Imagerie par résonance magnétique L’imagerie par résonance magnétique (IRM) est utile en phase aiguë du  SDRC où un épaississement cutané, un œdème périarticulaire et des tissus mous (rehaussement de contraste au niveau des fascias superficiels), ainsi qu’un œdème diffus de la moelle osseuse localisé au niveau de l’articulation atteinte sont mis en évidence avec une haute sensibilité et malheureusement une faible spécificité (nombreux faux positifs  !). Dans le stade dystrophique, l’IRM est peu contributive, seul un amincissement cutané est parfois visible. Durant le stade atrophique, l’atrophie musculaire est la principale caractéristique retrouvée à l’IRM. Tout comme la scintigraphie osseuse, l’IRM joue surtout un rôle dans le diagnostic différentiel.

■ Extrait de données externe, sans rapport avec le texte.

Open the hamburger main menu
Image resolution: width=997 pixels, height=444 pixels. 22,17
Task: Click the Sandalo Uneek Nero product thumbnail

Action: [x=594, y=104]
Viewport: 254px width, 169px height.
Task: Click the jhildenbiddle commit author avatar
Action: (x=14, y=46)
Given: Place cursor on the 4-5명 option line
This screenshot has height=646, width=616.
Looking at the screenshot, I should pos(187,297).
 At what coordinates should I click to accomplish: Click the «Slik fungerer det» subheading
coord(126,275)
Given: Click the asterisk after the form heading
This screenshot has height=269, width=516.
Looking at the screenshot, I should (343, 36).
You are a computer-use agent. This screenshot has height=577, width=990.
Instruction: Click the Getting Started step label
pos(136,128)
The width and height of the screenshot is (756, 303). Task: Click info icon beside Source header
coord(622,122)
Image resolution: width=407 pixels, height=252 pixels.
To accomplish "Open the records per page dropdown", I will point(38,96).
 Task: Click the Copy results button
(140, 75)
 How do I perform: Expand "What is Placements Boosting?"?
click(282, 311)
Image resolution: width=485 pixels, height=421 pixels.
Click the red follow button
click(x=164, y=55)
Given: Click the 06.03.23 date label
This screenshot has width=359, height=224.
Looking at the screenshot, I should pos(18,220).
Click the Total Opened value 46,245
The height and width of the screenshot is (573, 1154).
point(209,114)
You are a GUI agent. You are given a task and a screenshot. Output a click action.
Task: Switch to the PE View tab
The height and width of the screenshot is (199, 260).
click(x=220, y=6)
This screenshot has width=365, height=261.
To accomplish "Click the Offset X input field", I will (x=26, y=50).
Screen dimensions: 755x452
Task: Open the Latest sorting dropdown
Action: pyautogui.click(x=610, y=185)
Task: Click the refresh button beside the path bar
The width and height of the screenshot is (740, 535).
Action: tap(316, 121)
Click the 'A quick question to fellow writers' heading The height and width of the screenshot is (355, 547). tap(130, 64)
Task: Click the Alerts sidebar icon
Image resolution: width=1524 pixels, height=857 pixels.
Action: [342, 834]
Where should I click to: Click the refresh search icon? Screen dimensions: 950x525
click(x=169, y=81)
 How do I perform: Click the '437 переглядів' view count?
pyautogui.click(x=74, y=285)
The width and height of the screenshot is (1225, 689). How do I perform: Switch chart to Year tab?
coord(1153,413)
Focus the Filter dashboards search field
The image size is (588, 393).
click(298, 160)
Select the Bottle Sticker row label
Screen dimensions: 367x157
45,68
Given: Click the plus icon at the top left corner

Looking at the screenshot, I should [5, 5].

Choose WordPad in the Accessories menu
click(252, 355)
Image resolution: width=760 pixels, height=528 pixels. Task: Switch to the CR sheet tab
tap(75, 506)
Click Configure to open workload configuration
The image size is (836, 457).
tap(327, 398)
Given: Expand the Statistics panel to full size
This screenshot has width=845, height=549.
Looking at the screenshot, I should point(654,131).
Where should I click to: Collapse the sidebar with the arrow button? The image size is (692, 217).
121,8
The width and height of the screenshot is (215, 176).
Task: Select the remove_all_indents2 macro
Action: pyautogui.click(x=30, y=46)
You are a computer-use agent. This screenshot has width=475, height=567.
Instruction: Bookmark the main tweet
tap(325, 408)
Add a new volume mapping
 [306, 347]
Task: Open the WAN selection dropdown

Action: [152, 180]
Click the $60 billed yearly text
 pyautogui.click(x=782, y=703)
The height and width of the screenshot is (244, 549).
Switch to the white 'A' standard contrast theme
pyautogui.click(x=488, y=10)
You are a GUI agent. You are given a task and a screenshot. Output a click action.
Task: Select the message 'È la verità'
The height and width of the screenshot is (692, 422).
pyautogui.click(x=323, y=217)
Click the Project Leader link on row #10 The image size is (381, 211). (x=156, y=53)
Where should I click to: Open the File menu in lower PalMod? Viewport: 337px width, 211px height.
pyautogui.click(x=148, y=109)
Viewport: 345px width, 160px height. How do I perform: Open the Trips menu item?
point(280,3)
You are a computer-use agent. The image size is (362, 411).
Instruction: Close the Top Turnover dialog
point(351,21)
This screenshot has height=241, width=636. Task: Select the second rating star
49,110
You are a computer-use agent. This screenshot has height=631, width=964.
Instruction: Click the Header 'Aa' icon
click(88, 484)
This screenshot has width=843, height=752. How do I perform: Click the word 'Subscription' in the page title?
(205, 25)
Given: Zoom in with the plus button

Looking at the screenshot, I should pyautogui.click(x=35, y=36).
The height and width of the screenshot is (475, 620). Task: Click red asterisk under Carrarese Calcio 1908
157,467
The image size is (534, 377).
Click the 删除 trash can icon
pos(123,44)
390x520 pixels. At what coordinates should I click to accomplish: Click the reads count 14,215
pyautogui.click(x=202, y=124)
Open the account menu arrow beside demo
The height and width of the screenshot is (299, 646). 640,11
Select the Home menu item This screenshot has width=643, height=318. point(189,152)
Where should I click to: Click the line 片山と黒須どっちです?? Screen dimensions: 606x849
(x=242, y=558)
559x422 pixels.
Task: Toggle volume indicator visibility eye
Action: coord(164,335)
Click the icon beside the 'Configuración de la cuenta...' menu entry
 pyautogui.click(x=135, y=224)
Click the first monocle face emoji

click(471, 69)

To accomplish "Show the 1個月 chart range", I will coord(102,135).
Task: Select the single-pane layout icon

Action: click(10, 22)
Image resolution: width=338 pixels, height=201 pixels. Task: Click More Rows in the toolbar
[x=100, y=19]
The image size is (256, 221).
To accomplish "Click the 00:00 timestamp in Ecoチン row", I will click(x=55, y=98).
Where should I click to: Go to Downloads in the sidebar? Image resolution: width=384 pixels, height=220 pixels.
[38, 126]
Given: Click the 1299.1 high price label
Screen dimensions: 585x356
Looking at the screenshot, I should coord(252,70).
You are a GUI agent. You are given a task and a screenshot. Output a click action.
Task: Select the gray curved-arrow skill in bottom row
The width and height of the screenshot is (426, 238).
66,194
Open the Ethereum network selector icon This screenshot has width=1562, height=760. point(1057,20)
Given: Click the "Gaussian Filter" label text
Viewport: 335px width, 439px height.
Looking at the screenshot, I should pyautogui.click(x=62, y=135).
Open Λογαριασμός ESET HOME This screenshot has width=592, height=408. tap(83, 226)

Thermographie à infrarouge La thermographie à infrarouge est une technique permettant d’obtenir une image thermique du corps et de détecter des différences de température entre deux régions. Pour minimiser les influences de facteurs externes, la consommation de nicotine, de caféine et l’ingestion de médicaments vasoactifs sont interrompues quelques jours avant l’examen. Les images infrarouges sont réalisées au niveau du membre sain et du membre atteint, ainsi qu’à d’autres endroits du corps (visage, abdomen ou dos) à titre de référence. Une fois les images de repos obtenues, on pratique des tests fonctionnels pour évaluer le réflexe de vasoconstriction au froid en plongeant le membre sain dans de l’eau à 20 °C pendant 5  minutes. Si le système nerveux autonome fonctionne correctement, le membre atteint refroidit également. À l’inverse, le réchauffement du membre atteint signe une dysautonomie.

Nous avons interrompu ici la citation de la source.